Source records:
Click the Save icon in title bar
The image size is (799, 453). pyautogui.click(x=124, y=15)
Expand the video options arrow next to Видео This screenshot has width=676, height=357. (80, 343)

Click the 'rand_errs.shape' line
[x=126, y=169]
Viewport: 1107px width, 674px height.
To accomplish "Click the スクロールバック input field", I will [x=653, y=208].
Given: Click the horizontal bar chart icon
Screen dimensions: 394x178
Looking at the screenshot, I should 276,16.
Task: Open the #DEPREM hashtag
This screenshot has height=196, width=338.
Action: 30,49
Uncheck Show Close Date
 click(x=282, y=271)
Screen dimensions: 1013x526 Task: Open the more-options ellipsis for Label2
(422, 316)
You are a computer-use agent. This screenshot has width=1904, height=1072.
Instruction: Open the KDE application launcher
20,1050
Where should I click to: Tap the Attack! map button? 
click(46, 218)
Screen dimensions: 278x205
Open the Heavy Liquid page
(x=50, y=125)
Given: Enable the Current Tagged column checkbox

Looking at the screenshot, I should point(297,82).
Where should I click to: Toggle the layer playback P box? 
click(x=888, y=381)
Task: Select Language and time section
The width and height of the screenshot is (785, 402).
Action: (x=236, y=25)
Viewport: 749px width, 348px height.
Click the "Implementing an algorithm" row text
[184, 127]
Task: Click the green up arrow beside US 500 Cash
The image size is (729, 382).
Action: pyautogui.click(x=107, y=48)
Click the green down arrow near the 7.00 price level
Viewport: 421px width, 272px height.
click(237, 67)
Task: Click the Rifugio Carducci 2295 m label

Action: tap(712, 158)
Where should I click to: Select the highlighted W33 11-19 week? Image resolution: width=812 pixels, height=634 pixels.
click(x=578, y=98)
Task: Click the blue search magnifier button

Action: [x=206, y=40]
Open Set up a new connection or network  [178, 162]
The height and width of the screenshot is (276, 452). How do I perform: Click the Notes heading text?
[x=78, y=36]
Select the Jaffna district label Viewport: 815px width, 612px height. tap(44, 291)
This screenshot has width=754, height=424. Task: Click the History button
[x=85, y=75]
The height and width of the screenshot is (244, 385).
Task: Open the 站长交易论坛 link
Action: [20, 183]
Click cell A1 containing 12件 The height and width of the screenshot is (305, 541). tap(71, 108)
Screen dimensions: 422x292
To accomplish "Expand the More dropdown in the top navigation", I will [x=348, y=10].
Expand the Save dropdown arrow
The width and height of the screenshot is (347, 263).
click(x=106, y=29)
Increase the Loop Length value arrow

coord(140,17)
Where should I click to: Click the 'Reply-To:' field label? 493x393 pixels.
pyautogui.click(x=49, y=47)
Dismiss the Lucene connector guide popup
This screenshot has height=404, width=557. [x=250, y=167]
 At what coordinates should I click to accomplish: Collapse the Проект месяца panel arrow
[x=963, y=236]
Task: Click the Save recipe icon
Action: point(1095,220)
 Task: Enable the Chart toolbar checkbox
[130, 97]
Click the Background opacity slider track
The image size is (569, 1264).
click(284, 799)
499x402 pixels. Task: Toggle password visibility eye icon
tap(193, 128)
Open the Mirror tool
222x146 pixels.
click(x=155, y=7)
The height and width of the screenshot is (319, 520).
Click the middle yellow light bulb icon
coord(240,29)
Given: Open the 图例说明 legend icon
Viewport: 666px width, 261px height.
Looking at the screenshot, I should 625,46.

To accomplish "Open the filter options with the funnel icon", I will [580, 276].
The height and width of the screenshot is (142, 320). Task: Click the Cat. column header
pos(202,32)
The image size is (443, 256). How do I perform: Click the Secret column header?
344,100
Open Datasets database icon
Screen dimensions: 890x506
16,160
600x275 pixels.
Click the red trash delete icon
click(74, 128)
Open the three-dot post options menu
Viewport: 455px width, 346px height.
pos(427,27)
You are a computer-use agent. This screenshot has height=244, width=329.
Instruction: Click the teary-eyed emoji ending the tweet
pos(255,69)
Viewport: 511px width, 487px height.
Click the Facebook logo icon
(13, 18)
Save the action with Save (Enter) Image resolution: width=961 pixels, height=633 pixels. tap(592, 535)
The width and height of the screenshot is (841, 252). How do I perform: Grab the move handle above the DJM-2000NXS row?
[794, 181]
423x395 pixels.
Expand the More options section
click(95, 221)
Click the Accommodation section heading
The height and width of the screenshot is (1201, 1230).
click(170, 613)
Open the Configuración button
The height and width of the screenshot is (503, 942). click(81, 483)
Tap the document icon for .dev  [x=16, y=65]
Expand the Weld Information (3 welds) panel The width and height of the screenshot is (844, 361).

* **EXERCISE DETAILS**: Go through the records above and return every line that holds the string "will".

* **EXERCISE OUTPUT**:
To accomplish "Click the スクロールバック input field", I will [x=653, y=208].
To accomplish "Expand the More dropdown in the top navigation", I will [x=348, y=10].
To accomplish "Open the filter options with the funnel icon", I will [580, 276].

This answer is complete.